Mercoledì 16 gennaio alle 18,30 si è giocata la supercoppa italiana di calcio tra Juventus e Milan a Gedda (Jeddah) in Arabia Saudita. I biglietti per il pubblico erano di due tipi: per soli uomini e per “famiglie” (il restante 15% al fine di permettere l’accesso al campo anche a donne e bambine, sempreché accompagnate da un uomo a ricomporre il "nucleo famigliare"). Quelli per soli uomini (85% del totale) occupavano quasi tutti i posti ai bordi del campo di gioco (salvo uno spicchio per biglietti di lusso famigliari probabilmente destinati a evitare incidenti diplomatici con le famiglie di giocatori, dirigenti e di qualche ricco tifoso). Quelli "famigliari", o per le "donne accompagnate", rappresentavano il restante 15% dei posti, ai bordi esterni degli spalti.

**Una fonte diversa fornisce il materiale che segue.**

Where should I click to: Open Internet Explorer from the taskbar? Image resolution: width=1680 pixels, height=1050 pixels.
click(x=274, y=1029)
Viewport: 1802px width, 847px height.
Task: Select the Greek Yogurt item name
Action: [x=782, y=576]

Si è trattato di un’inaccettabile svendita e violazione dei diritti (delle donne e di chiunque voglia ancora definirsi civile), accompagnata da un penoso silenzio mediatico, interrotto solo da alcuni miseri tentativi di dipingere la vergognosa vicenda quasi come un passo in avanti nella conquista dei diritti delle donne in Arabia (cui sarebbe stato “concesso” di entrare accompagnate allo stadio).
Purtroppo questa partita pare essere lo specchio di un paese (l'Italia) in cui progressivamente si sta perdendo la capacità di riconoscere, indignarsi e opporsi a violenze e violazioni dei diritti e della dignità umana.
Un anno fa, Anna Muzychuk campionessa mondiale di scacchi di 27 anni perse i suoi due titoli mondiali rifiutandosi di gareggiare in Arabia Saudita: "Per non giocare secondo le regole altrui, non indossare un velo, non essere scortata in giro e non sentirmi una sottospecie umana".
Un esempio per tutti, una donna che toglie ogni alibi a questa ingiustificabile edizione della supercoppa italiana e a tutti noi, dimostrando che di fronte a certe ingiustizie si può e si deve fare diversamente. Tuttavia per farlo bisogna volerlo e, come ricordava il filosofo Jankelevitch, “per volere non è necessario essere atleti, bisogna solo volerlo. Ma bisogna volerlo.”
Parole semplici ma che sembrano lontane dal sentire comune di un paese (l’Italia) che pare sempre più arido, rassegnato e ripiegato su se stesso.